I chociaż nie dziwi nas już grupa morsów, regularnie kąpiąca się w Morskim Oku, to jednak o wyczynach icemanów mało kto słyszał. Dominik Sobolewski, inspirując się ojcem tej dyscypliny, Wimem Hofem, wszedł w ten sposób w tym roku na Śnieżkę (w galerii możecie zobaczyć zdjęcia z tej wyprawy).
- 2,5 godziny marszu w szortach, przy minusowej temperaturze i ostrym wietrze na finałowym podejściu.
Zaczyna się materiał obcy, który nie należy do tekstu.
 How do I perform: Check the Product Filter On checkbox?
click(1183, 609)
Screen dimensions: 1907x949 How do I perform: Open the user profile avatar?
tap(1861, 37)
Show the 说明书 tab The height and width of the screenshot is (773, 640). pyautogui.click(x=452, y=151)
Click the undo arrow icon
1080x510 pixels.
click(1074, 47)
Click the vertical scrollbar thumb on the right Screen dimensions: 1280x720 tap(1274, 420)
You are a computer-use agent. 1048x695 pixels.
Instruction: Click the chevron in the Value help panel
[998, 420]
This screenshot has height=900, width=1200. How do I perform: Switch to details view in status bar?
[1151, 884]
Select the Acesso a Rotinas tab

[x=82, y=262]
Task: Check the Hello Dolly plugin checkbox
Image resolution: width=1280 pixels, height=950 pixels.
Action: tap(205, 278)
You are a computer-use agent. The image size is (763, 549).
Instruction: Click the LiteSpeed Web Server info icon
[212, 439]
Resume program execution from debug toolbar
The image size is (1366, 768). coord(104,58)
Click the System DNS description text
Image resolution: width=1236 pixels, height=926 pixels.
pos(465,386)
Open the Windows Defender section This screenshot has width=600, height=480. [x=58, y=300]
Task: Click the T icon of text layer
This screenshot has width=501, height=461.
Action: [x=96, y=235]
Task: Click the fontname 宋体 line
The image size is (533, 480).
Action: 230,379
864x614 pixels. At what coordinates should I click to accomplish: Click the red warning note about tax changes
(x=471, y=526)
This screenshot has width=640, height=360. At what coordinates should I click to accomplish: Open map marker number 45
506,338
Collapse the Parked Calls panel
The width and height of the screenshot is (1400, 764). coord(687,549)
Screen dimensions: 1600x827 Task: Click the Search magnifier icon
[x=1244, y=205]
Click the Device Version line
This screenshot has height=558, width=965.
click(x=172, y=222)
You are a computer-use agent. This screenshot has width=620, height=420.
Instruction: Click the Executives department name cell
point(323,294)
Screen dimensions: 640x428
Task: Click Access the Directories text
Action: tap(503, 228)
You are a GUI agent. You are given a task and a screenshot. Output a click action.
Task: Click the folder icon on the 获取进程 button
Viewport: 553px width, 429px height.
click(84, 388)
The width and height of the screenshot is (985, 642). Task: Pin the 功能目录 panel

Ale było też piękne słońce i świetna widoczność. Kolejny raz udowodniłem sobie, że jedyne granice są w głowie - mówi Dominik Sobolewski.
Holender Wim Hof przekonuje, że do takiego sportu potrzebne są treningi oraz przede wszystkim umiejętność kontroli własnego umysłu. W czasie takiego wejścia wykorzystuje się specjalną technikę oddychania, opartą na buddyjskiej medytacji.
W Przesiece w Karkonoszach powstało centrum Wima Hofa. Chętni mogą się tam uczyć różnych technik, pomagających w wejściu na szczyt bez koszulki i w krótkich spodenkach.